Fig. 1: The Clemson University solar-powered mobile health clinic. (Sourtesy of Clemson University) |
In the United States and around the world, disparities in health outcomes have always existed between social class, race, gender, and even age. [1] It has been noted that even having access to health insurance does not necessarily equate to having full access to treatment, since some residential areas may be too far from clinics or hospitals. As such, mobile health clinics (MHCs), are particularly useful because they can help serve the full spectrum of at risk populations. After all, if people cannot afford to go to hospitals or clinics, MHCs can come to them. In the US, MHCs have provided millions of Americans with access to healthcare when they might not have been able to obtain it otherwise. [1] Given all that MHCs have done for equal opportunity healthcare in the US, its potential to do good for developing nations, where equal access to good healthcare is even more important and more difficult to achieve given factors such as poor access to safe water supply, sanitation facilities, and overcrowding. [2]
However, when considering the efficacy of MHCs in more removed areas, especially those in developing nations, it is important to consider how to ensure that mHealth units have a consistent energy and fuel supply. After all, MHCs breaking down in the middle of a deserted farm road is of no use. To approach this problem, one solution that has been offered is that of a solar-powered mobile health unit (Fig. 1).

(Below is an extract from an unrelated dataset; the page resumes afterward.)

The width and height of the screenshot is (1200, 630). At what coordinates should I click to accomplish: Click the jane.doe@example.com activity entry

Fig. 2: Comparison of cost per kWh between solar power and traditional fuel, assumng a price for the latter of $1.20 per liter. [4] (Source: S. Xiao.) |
Clemson University created an MHC that draws 100 percent of its power from a special solar battery system. This not only eliminates the noise and fumes of a traditional generator, it also decreases operation and maintenance costs. [3] This system is optimal because MHCs are required to sit in remote locations for eight or more hours a day. Being able to utilize solar power is hugely beneficial for the efficiency of this system.

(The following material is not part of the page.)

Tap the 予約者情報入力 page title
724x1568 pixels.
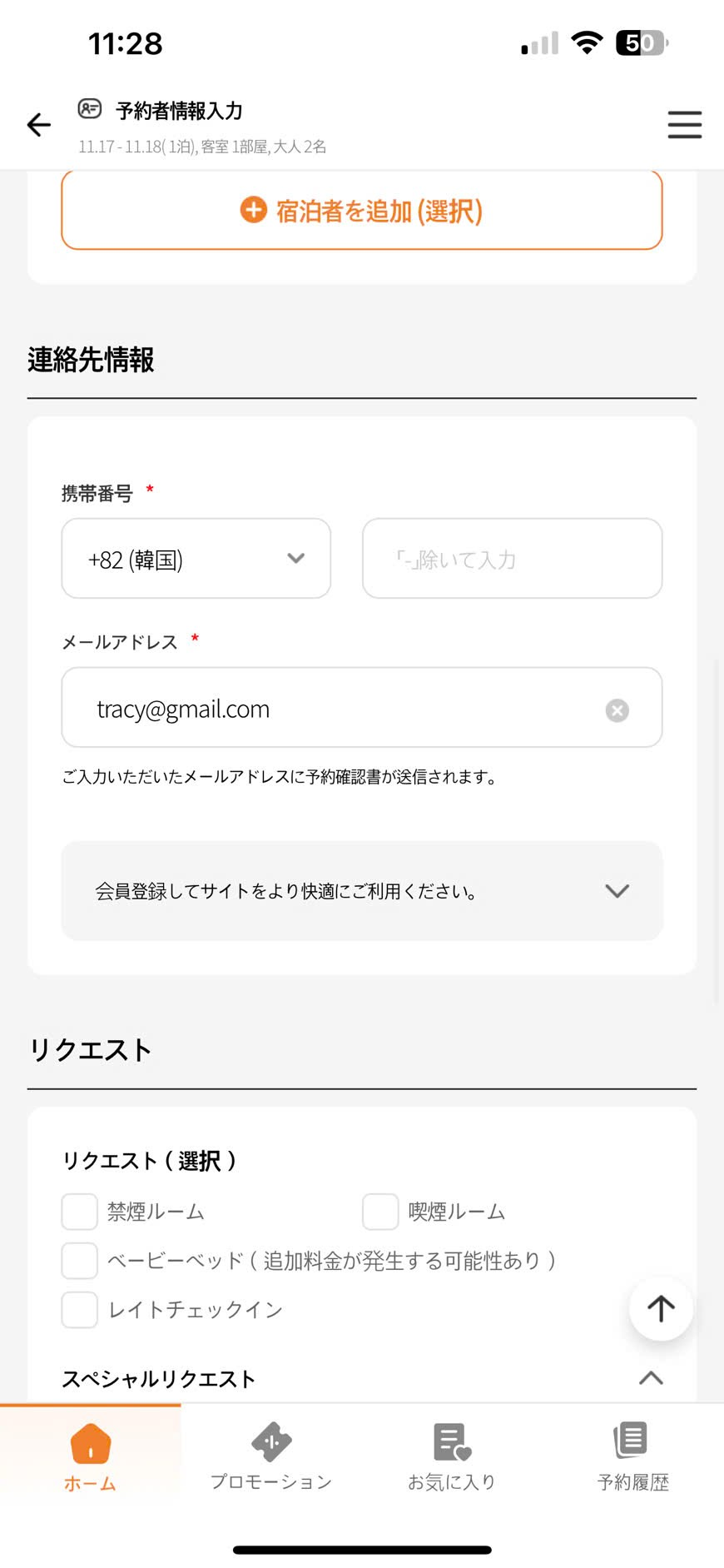point(179,111)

Fig. 2 compares the costs of using fuel and solar energy to power a system using average fuel costs in Africa. This comparison is appropriate because the areas that would benefit most from solar-powered MHCs are developing nations that lack power grids and consistent fuel sources across the country. As the graph shows, the price per kWh of using solar power is merely a fraction of what the price per kWh of using traditional fuel is.

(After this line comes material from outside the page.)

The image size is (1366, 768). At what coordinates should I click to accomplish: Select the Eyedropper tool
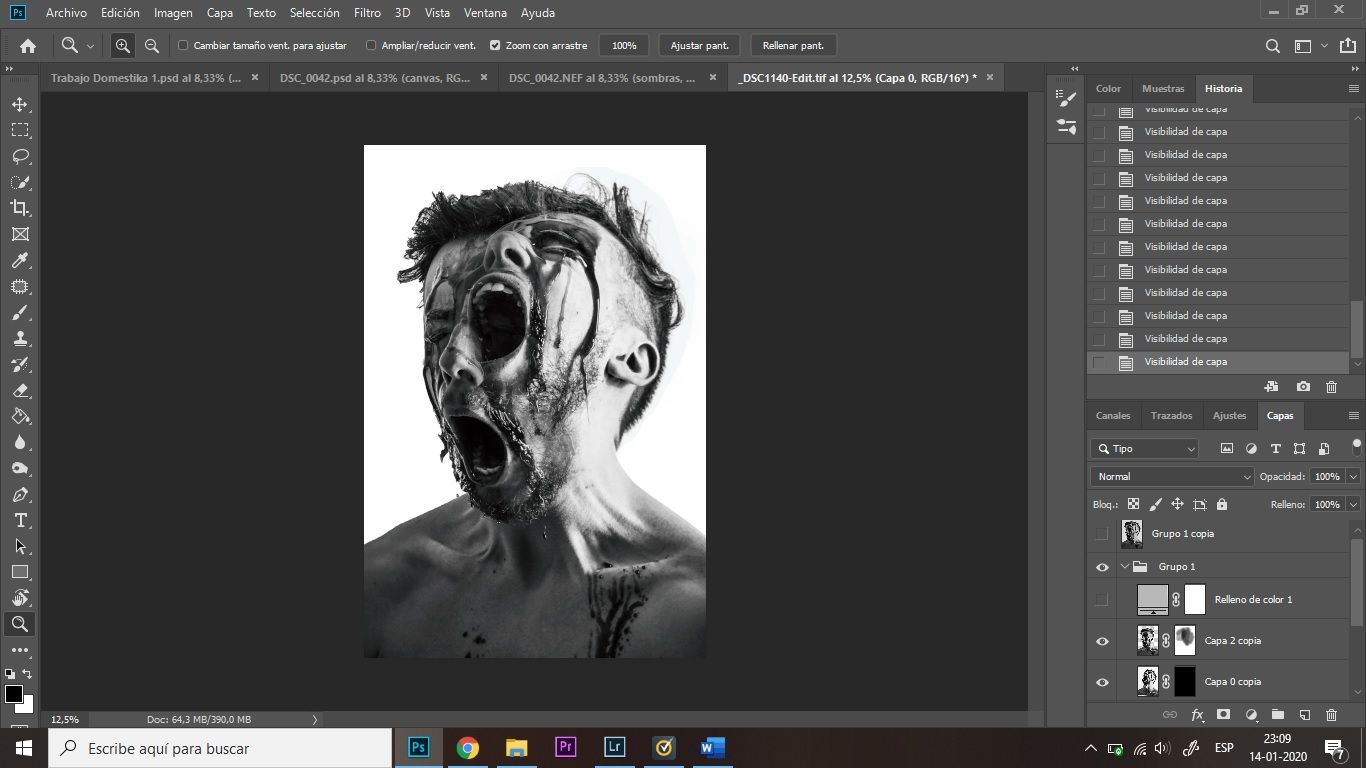20,261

Ultimately, analysis of the cost of solar power as compared to traditional fuel shows that having a 100 percent solar-powered MHC is the most energy-efficient method of action. In addition, when it comes to places that do not have consistent access to power grids or fuel supplies, solar power makes MHCs even more portable than previous ones. MHCs are one of the most promising developments in healthcare, largely because they make it truly accessible to all at-need populations. Making MHCs more energy efficient just means that they can further their reach and benefit even more people around the world.
© Sophia Xiao. The author warrants that the work is the author's own and that Stanford University provided no input other than typesetting and referencing guidelines. The author grants permission to copy, distribute and display this work in unaltered form, with attribution to the author, for noncommercial purposes only. All other rights, including commercial rights, are reserved to the author.
[1] N. E. Oriol, "Calculating the Return on Investment of Mobile Healthcare," BMC Med. 7, 27 (2009).
[2] A. Prabhakaran et al., "Cost of Ambulatory Care by Mobile Health Clinic Run by a Medical College in India for the Year 2008-09," Indian J. Public Health 58, 100 (2014).
[3] L. Osby, "Clemson's Mobile Health Clinic Powered By the Sun," Greenville News, 10 Oct 17.
[4] "A Cost and Reliability Comparison Between Solar and Diesel Powered Pumps," Solar Electric Light Fund, July 2008.